FIGURE 5.

Ex-vivo killing and phagocytosis of S. typhimurium by neutrophils from children with P. falciparum malaria. (A) Killing of S. typhimurium. Neutrophils isolated on days 0, 7, 28 and 56 after presentation with P. falciparum malaria were mixed with S. typhimurium at ratio of 50:1 and killing expressed as the percentage reduction in bacterial numbers after 2 h incubation.
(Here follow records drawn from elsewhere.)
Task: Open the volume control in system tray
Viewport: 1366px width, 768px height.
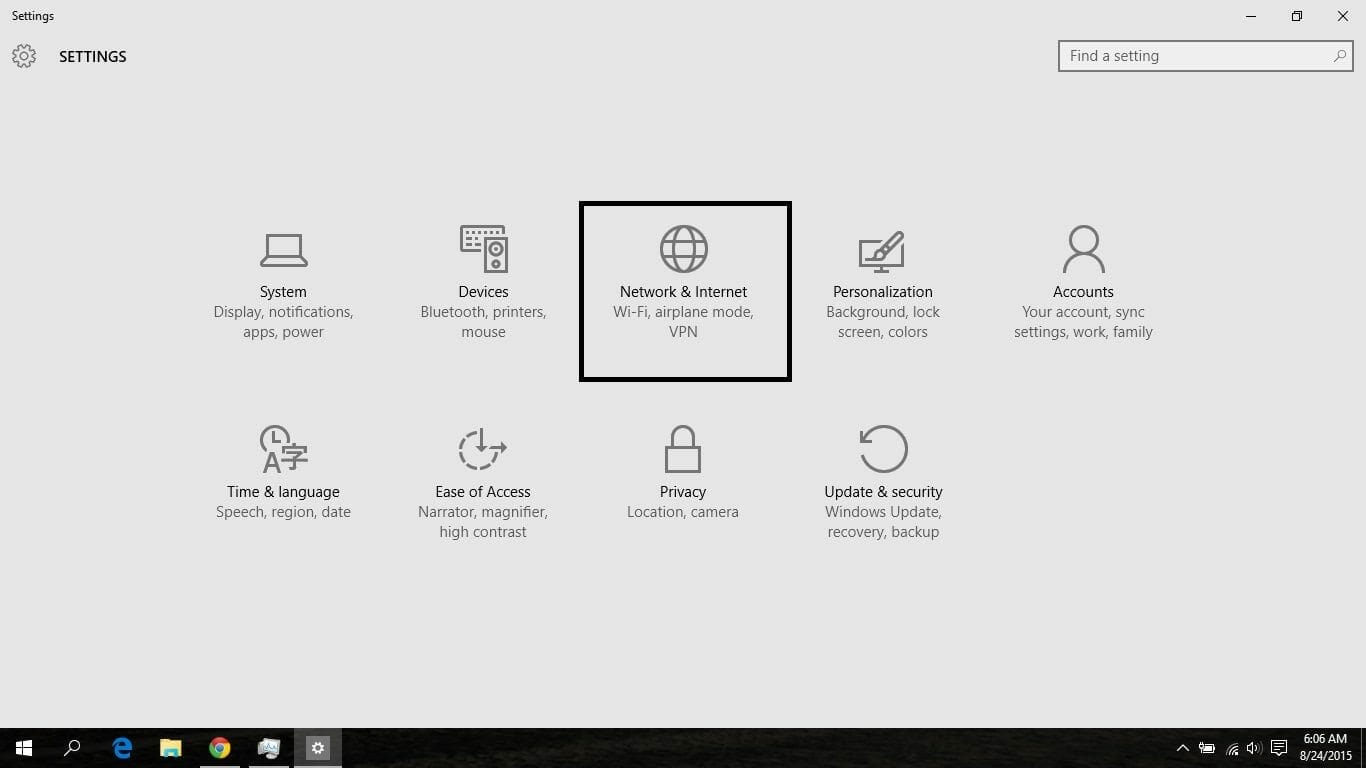Action: [1255, 748]
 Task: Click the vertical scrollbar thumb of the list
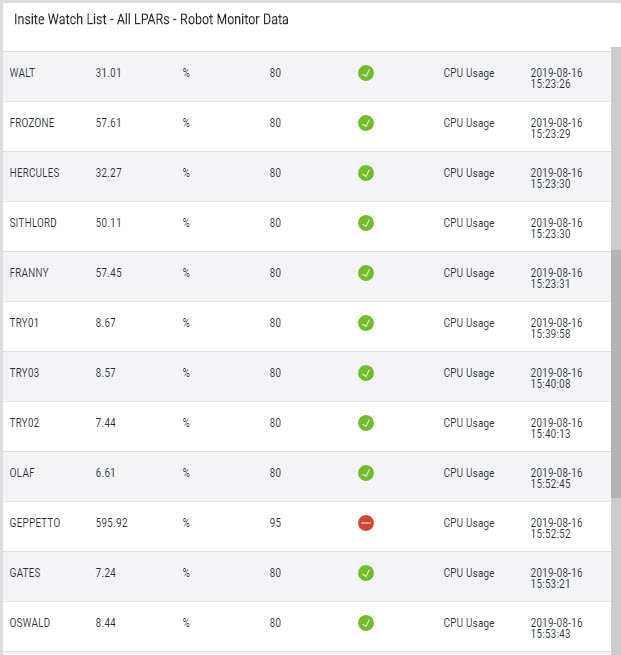(x=616, y=374)
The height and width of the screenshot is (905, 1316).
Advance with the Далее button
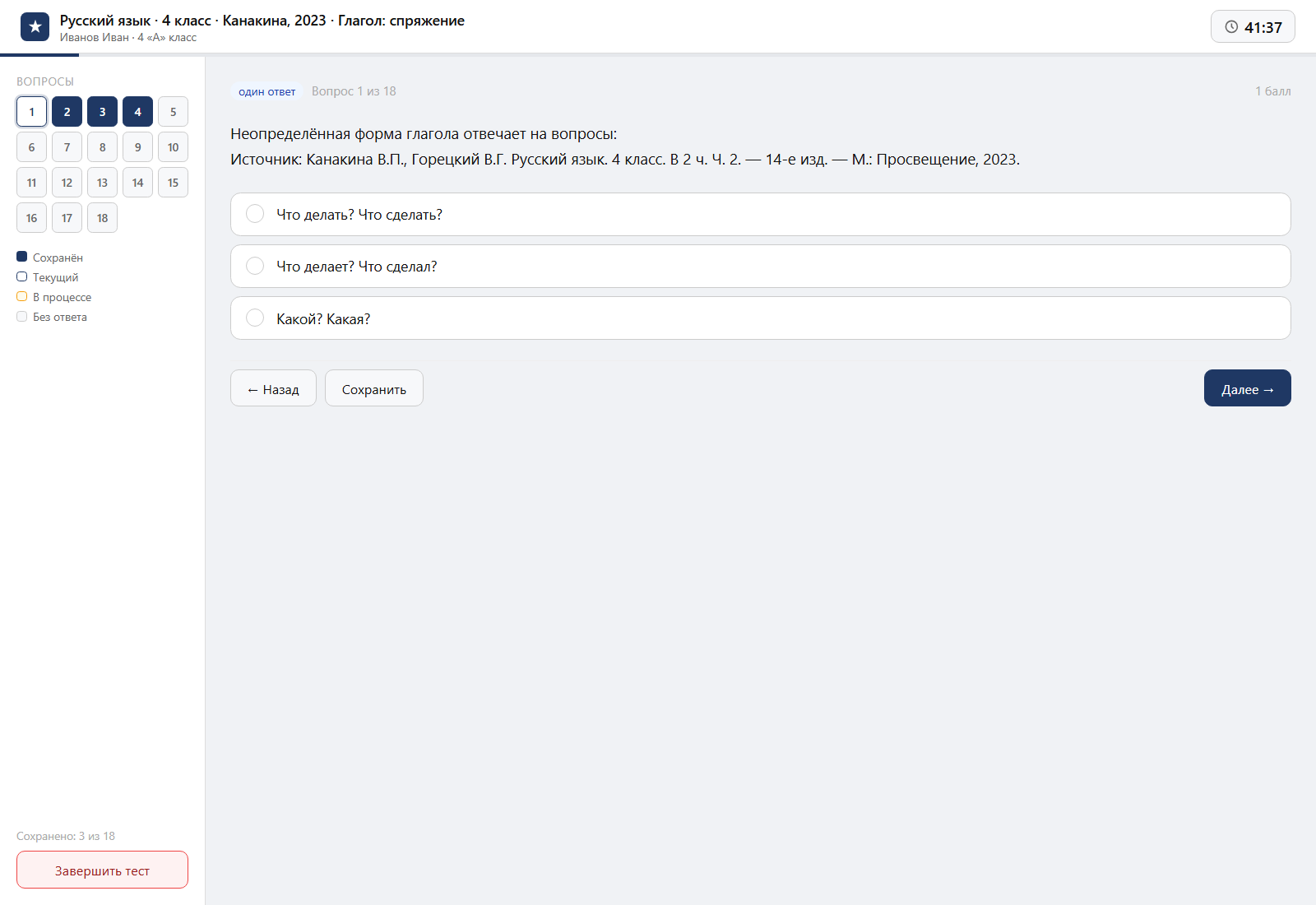pos(1248,388)
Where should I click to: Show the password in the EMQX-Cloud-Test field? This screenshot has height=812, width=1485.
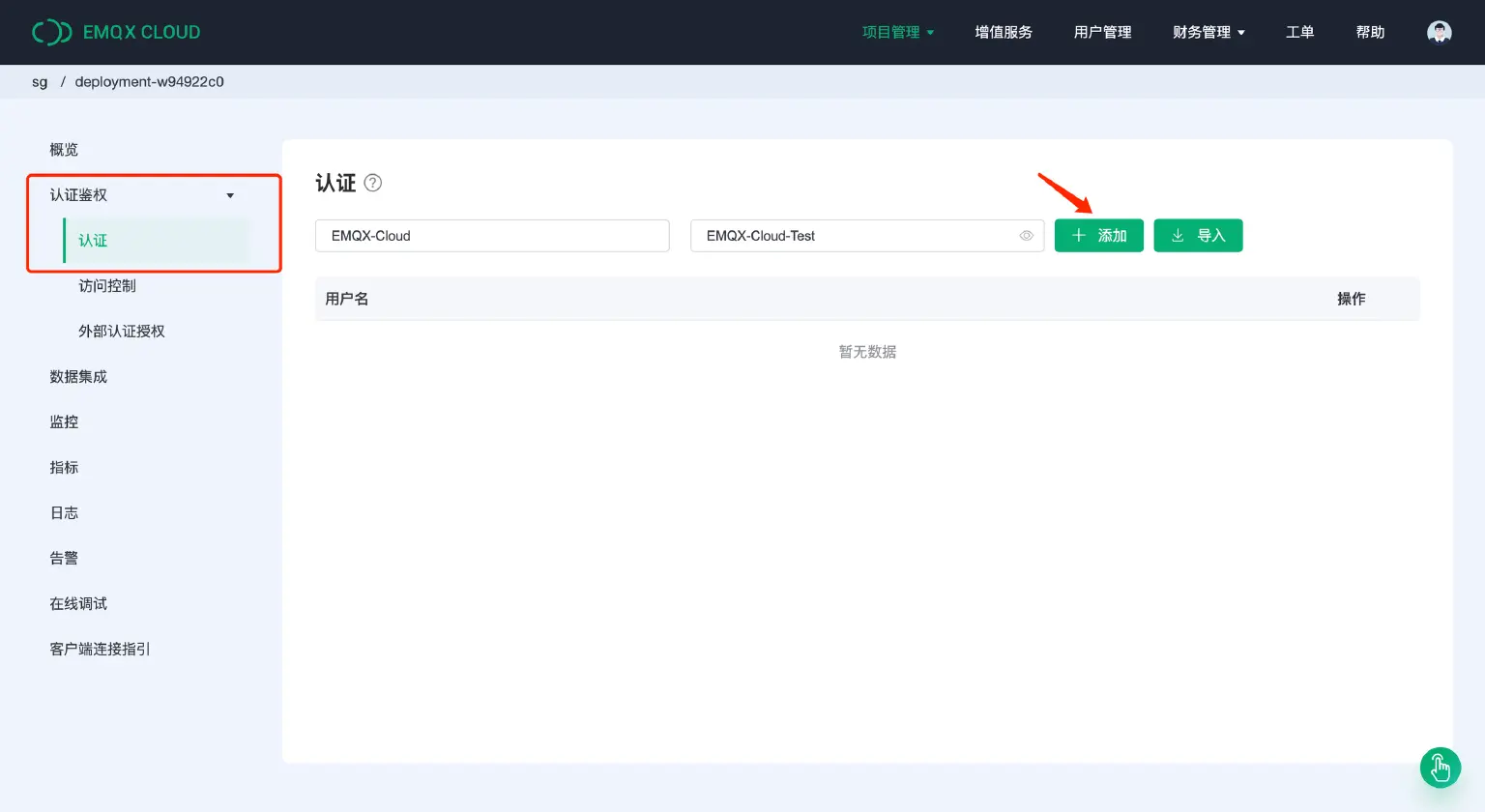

Statistical comparison using Friedman’s two way ANOVA for all subjects with valid data at all time points, n=18. Data from control subjects shown for comparison. (B) Representative flow cytometry plots showing phagocytosis of GFP⁺ S. typhimurium by neutrophils isolated on day 0. RBCs and debris were excluded based on forward scatter and side scatter characteristics, then single cells were selected based on pulse width and forward scatter characteristics (upper row). The proportion of GFP⁺CD15⁺ cells was determined in samples where both neutrophils and S. typhimurium were fixed in 4% formaldehyde prior to incubation (to control for surface binding without phagocytosis), and in unfixed samples (lower row). (C) Phagocytosis of S. typhimurium. Neutrophils isolated on days 0, 7, 28 and 56 after presentation with P. falciparum malaria were mixed with S. typhimurium at a ratio of 50:1 and phagocytosis expressed as the percentage GFP⁺ neutrophils after 15 min incubation. The percentage GFP⁺ cells was calculated by subtracting the proportion of GFP⁺ cells in formaldehyde fixed samples from that in unfixed samples. Statistical comparison using Friedman’s two way ANOVA for all subjects with valid data at all time points, n=7. Data from control subjects shown for comparison. (D) Correlation of phagocytosis (on day 0) with parasite biomass on day 0 (left hand panel, n=26) and total plasma heme on day 0 (right hand panel, n=28).